| What you have to do |
Below are the records; return exactly the lines from the one with "Given: Switch to the Enabled filter view" through the final line, both included, minus any pictures.

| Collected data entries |
------

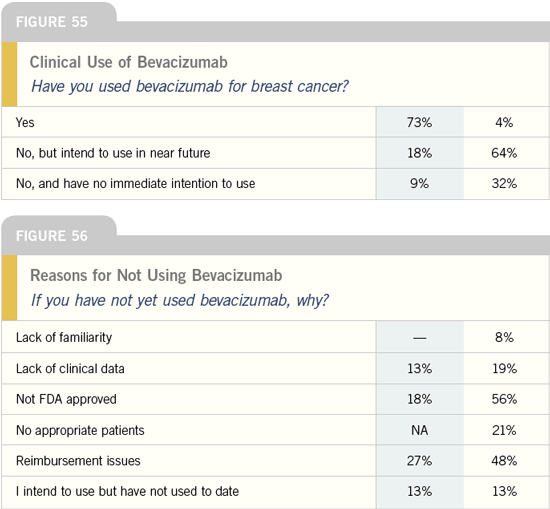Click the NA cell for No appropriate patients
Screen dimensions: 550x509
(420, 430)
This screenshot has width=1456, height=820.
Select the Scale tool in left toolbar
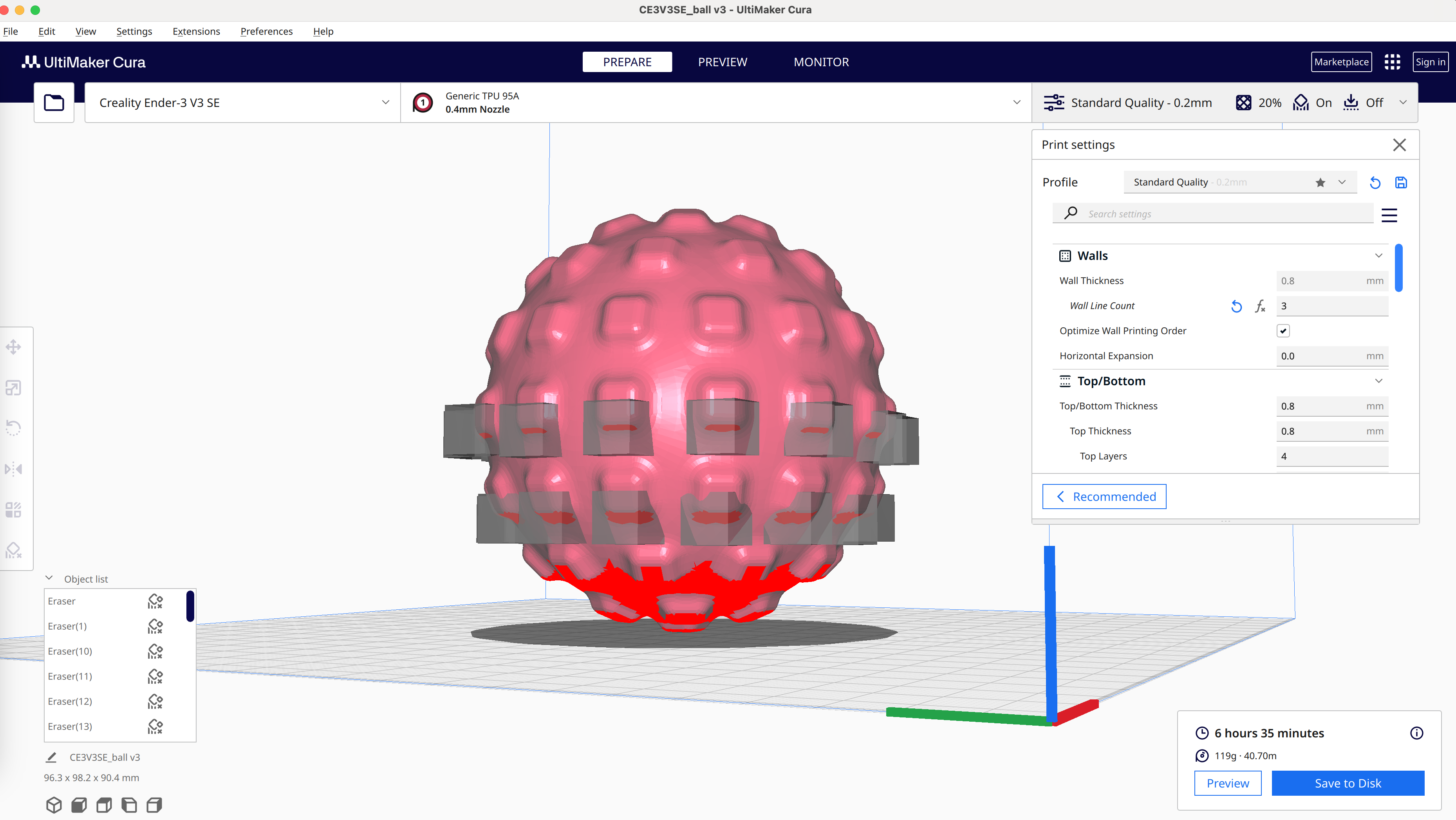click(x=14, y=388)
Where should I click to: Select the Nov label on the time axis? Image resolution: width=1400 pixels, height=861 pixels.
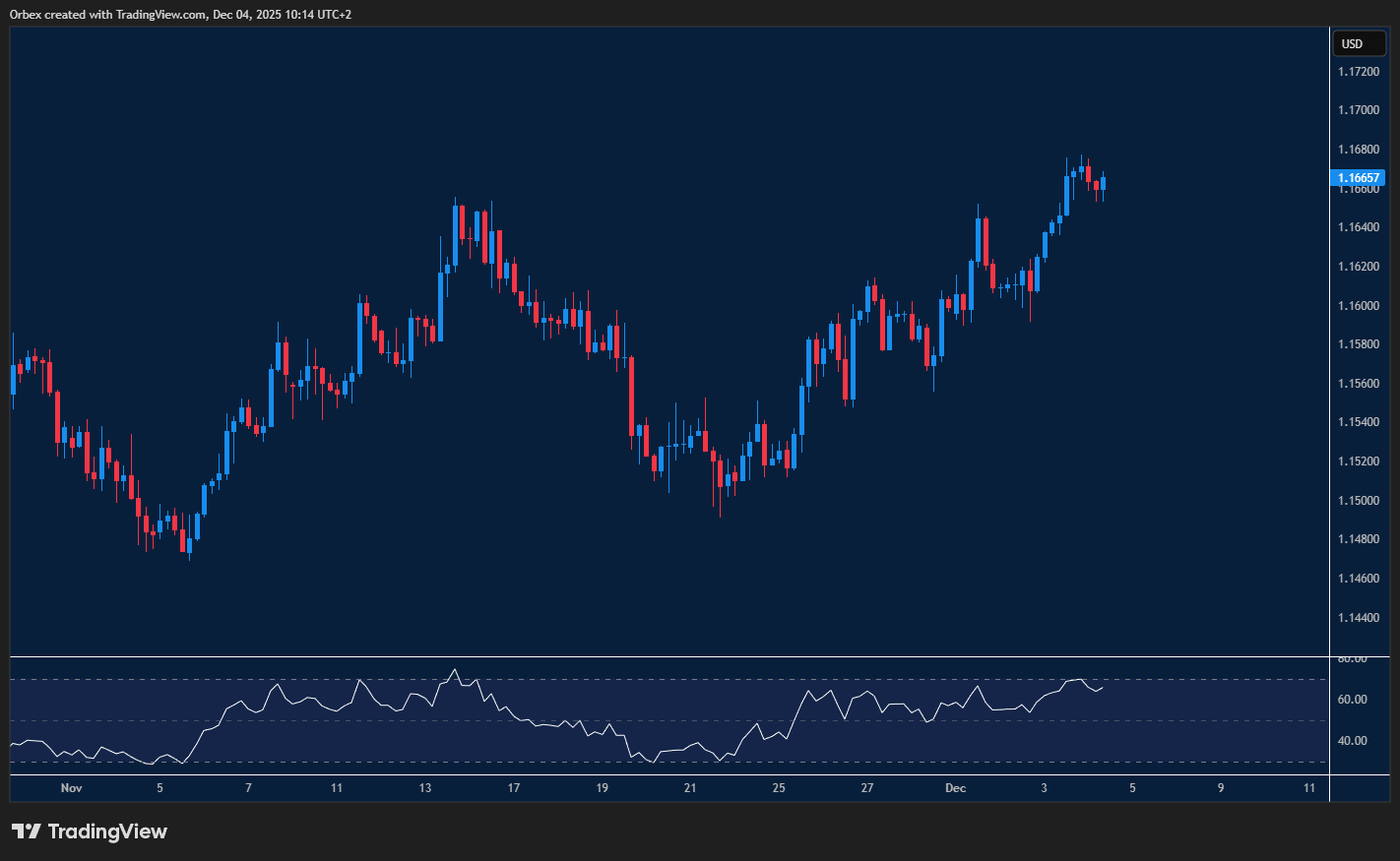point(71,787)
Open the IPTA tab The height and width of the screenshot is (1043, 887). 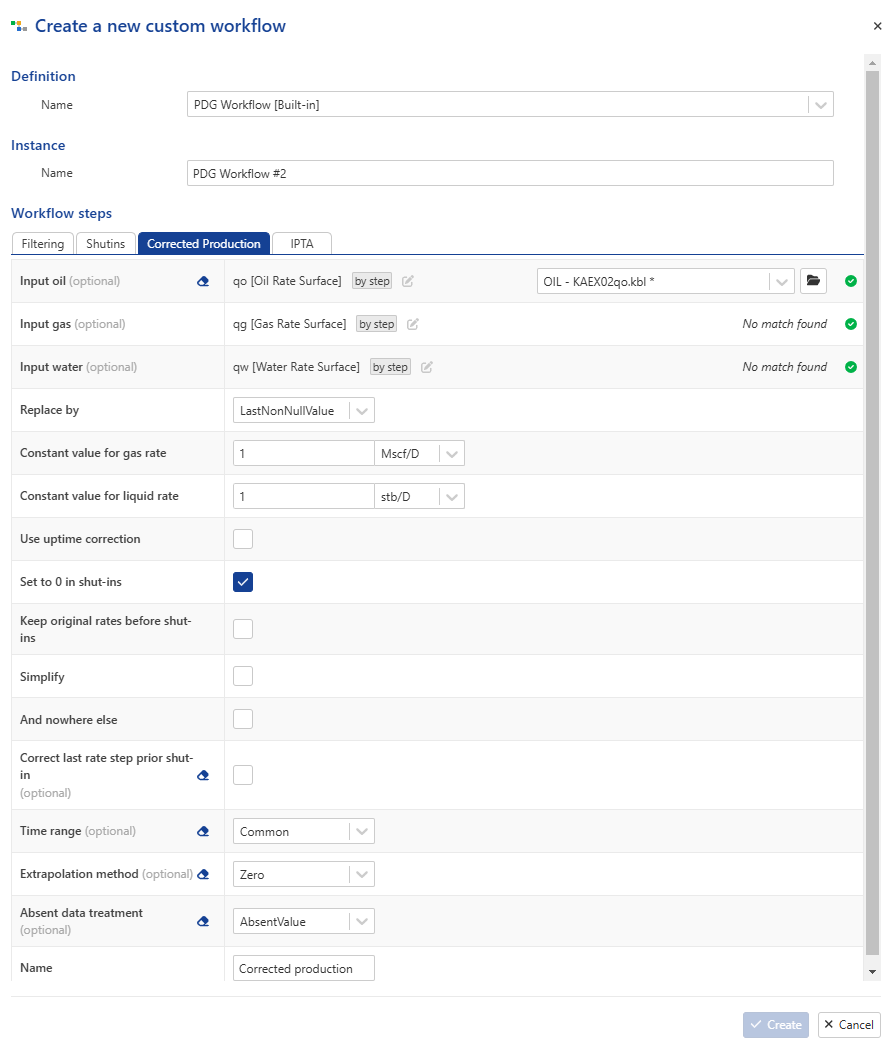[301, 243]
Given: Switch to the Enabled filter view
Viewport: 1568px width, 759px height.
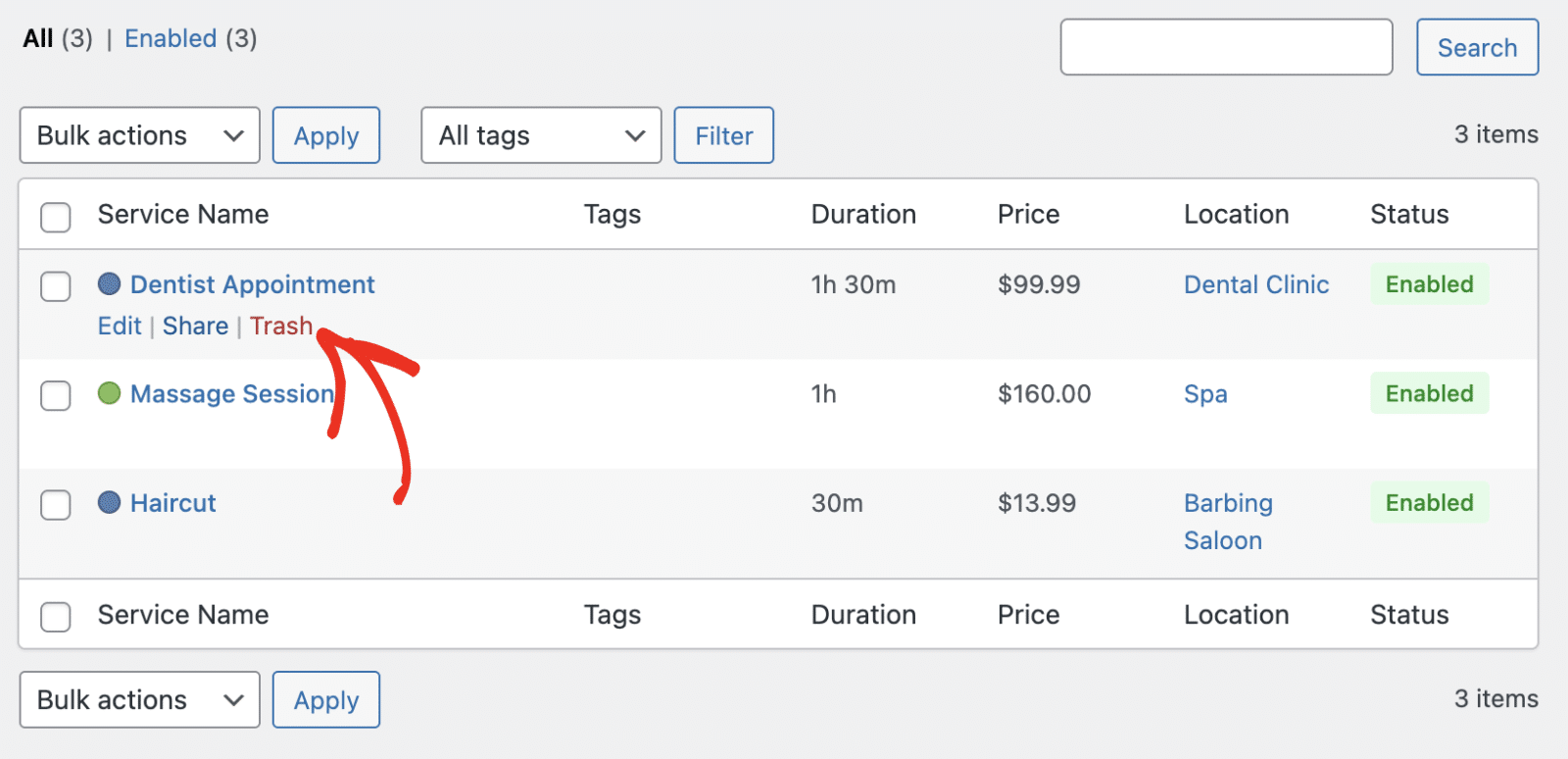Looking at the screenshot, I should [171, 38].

------

| Output for this task |
Given: Switch to the Enabled filter view
Viewport: 1568px width, 759px height.
Looking at the screenshot, I should [171, 38].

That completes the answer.